Proses pembuatan tahu Puyung Lombok Tengah |
Sentra pembuatan tahu dan tempe cukup
banyak di Pulau Lombok. Jika selama ini, masyarakat atau wisatawan mengetahui,
Kekalik dan Abian Tubuh adalah sentra pembuatan tahu dan tempe di Pulau Lombok.
Namun, ada satu lagi lokasi yang sentra pembuatan tahu tempe yang nyaris tidak
pernah disebut, yakni Desa Puyung di Kecamatan Jonggat Lombok Tengah. Padahal,
desa ini diklaim sebagai sentra tahu tempe pertama di Pulau Lombok.
SEBAGAI sentra pembuatan tahu dan
tempe, Desa Puyung tidak jauh beda dengan sentra tahu tempe di Kekalik dan Abian Tubuh di
Mataram. Deretan rumah yang dilengkapi tempat proses produksi tahu dan tempe
dengan mudah bisa ditemukan, terutama di Dusun Lingkung Daye. Di dusun ini,
rata-rata warganya berprofesi sebagai produsen tahu-tempe yang sudah secara
turun-temurun mewarisi usaha keluarga ini. Sehingga tidak heran, dari pagi
sampai malam akan kita temukan aktivitas warga yang sedang mengolah kedelai
menjadi tahu dan tempe.
Seperti yang dituturkan salah satu produsen tahu, Fitri, jika Puyung lebih dulu dikenal
sebagai sentra tahu tempe dibandingkan dengan Kekalik dan Abian Tubuh. “Dulu
orang dari Sumpak (salah satu dusun di Puyung) yang pergi merantau ke Kekalik
dan Abian Tubuh yang pertama kali buat di sana. Mereka balik ke sini untuk melihat proses
produksinya, baru kemudian produksi sendiri. Itu cerita orang tua dulu,” tuturnya saat
ditemui Ekbis NTB belum lama ini.
Fitri menerangkan di Desa Puyung, khususnya di dusunnya,
sudah mulai membuat tahu tempe bahkan sebelum orangtuanya
lahir. “Sekarang saya yang melanjutkan usaha keluarga ini bersama ibu saya,
menggantikan bapak saya yang sekarang fokus jadi kepala dusun,” jelasnya seraya
mengaduk adonan tahu.
Bahan pembuatan tahu di Puyung Lombok Tengah |
Perempuan 33 tahun ini dibantu seorang pekerjanya
setiap hari mulai berproduksi mulai dari siang sampai malam untuk kemudian
dijual keesokan harinya. “Prosesnya cukup lama, mulai dari direndam terus
digiling, direbus, dicetak sampai direbus kembali,” tukas ibu 1 anak ini.

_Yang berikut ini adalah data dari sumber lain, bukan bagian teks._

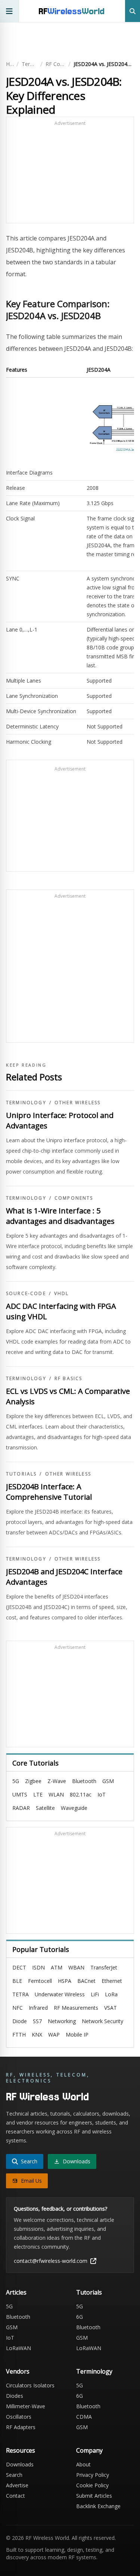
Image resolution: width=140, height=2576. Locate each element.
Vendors (17, 2371)
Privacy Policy (92, 2474)
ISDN (38, 1967)
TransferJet (103, 1967)
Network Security (102, 2021)
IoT (101, 1794)
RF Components (55, 63)
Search (14, 2474)
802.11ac (80, 1794)
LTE (38, 1794)
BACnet (86, 1980)
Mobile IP (77, 2034)
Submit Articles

Kedelai yang digunakan Fitri untuk tahu buatannya
menggunakan kedelai impor dan lokal yang diperoleh dari penjual di dusunnya.
“Setiap hari bisa menghabiskan 40-60 kg kedelai untuk buat tahunya,” akunya.
Ia biasanya menjual 1 loyang tahu berukuran tebal
dengan harga Rp 50 ribu atau Rp 10 ribu/3 buah dan Rp 40 ribu untuk tahu berukuran
tipis atau Rp 5 ribu/7 buah. “Keuntungan buat tahu ini hitungannya, dalam 100
kg kedelai dapatnya bisa Rp 150 kg, nah yang 50 kg itu sudah keuntungan bersih
kita setelah dipotong ini itu,” jelasnya.
Tahu buatannya biasa dijual sendiri oleh Fitri atau
diambil oleh para langganannya langsung ke tempatnya. “Saya jualnya ke Rensing,
Lombok Timur, soalnya kalau di Renteng sudah terlalu banyak yang jual dari
sini. Orang juga sudah tahu bagaimana kualitas tahu Puyung, berani dijamin,”
terangnya.
Hampir sama dengan yang diceritakan Fitri, Sumarni,
produsen tempe di dusun ini, ia lebih menjual produknya di luar Pasar Renteng karena banyaknya
saingan di sana. “Saya titip tempe buatan saya ke saudara yang jualan di
Pasar Mujur. Kalau ke Renteng
terlalu banyak yang jualan tahu-tempe disana,” ceritanya.
Setiap hari, ujarnya,
dirinya bisa
memproduksi sampai 40 kg kedelai untuk diolah menjadi tempe. “Prosesnya
sebenarnya tidak sulit tetapi lama menunggu untuk fermentasinya, makanya harus
produksi tiap hari agar dapat penghasilan,” kata Sumarni.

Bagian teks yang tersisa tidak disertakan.